On 21/04/17 18:35, Jonas Pfefferle1 wrote:
> ----------------------------------------
> Jonas Pfefferle
> Cloud Storage & Analytics
> IBM Zurich Research Laboratory
> Saeumerstrasse 4
> CH-8803 Rueschlikon, Switzerland
> +41 44 724 8539
> 
> Alexey Kardashevskiy <a...@ozlabs.ru> wrote on 21/04/2017 05:42:35:
> 
>> From: Alexey Kardashevskiy <a...@ozlabs.ru>
>> To: gowrishankar muthukrishnan <gowrishanka...@linux.vnet.ibm.com>
>> Cc: Jonas Pfefferle1 <j...@zurich.ibm.com>, Gowrishankar
>> Muthukrishnan <gowrishanka...@in.ibm.com>, Adrian Schuepbach
>> <d...@zurich.ibm.com>, "dev@dpdk.org" <dev@dpdk.org>
>> Date: 21/04/2017 05:42
>> Subject: Re: [dpdk-dev] [PATCH dpdk 5/5] RFC: vfio/ppc64/spapr: Use
>> correct bus addresses for DMA map
>>
>> On 21/04/17 05:16, gowrishankar muthukrishnan wrote:
>> > On Thursday 20 April 2017 07:52 PM, Alexey Kardashevskiy wrote:
>> >> On 20/04/17 23:25, Alexey Kardashevskiy wrote:
>> >>> On 20/04/17 19:04, Jonas Pfefferle1 wrote:
>> >>>> Alexey Kardashevskiy <a...@ozlabs.ru> wrote on 20/04/2017 09:24:02:
>> >>>>
>> >>>>> From: Alexey Kardashevskiy <a...@ozlabs.ru>
>> >>>>> To: dev@dpdk.org
>> >>>>> Cc: Alexey Kardashevskiy <a...@ozlabs.ru>, j...@zurich.ibm.com,
>> >>>>> Gowrishankar Muthukrishnan <gowrishanka...@in.ibm.com>
>> >>>>> Date: 20/04/2017 09:24
>> >>>>> Subject: [PATCH dpdk 5/5] RFC: vfio/ppc64/spapr: Use correct bus
>> >>>>> addresses for DMA map
>> >>>>>
>> >>>>> VFIO_IOMMU_SPAPR_TCE_CREATE ioctl() returns the actual bus address for
>> >>>>> just created DMA window.
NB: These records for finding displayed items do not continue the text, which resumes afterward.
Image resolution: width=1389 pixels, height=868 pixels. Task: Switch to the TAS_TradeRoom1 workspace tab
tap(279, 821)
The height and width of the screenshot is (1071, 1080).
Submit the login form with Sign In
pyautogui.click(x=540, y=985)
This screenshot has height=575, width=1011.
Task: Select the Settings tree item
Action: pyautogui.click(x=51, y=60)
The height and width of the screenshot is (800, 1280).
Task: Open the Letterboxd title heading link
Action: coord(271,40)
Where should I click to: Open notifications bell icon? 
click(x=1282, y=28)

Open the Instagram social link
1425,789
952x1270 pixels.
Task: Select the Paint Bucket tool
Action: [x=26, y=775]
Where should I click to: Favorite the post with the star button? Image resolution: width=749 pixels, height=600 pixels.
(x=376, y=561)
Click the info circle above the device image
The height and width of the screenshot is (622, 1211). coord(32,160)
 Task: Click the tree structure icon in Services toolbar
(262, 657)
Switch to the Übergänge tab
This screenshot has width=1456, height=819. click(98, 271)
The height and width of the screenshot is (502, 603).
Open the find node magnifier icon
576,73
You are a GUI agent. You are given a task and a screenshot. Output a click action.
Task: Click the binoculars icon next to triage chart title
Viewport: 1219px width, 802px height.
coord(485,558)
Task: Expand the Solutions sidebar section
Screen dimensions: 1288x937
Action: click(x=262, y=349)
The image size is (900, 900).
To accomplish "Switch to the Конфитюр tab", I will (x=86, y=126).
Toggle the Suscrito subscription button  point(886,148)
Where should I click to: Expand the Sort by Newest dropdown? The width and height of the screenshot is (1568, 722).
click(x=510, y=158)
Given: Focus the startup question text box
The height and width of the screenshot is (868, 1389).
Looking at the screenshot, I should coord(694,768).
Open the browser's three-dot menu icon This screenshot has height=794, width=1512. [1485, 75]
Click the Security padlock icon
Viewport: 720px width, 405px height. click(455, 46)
It happens to start from zero because the
>> >>>>> default
>> >>>>> window is removed (leaving no windows) and new window starts from zero.
>> >>>>> However this is not guaranteed and the new window may start from
> another
>> >>>>> address, this adds an error check.
>> >>>>>
>> >>>>> Another issue is that IOVA passed to VFIO_IOMMU_MAP_DMA should be a PCI
>> >>>>> bus address while in this case a physical address of a user
>> page is used.
>> >>>>> This changes IOVA to start from zero in a hope that the rest of DPDK
>> >>>>> expects this.
>> >>>> This is not the case. DPDK expects a 1:1 mapping PA==IOVA. It
>> will use the
>> >>>> phys_addr of the memory segment it got from /proc/self/pagemap cf.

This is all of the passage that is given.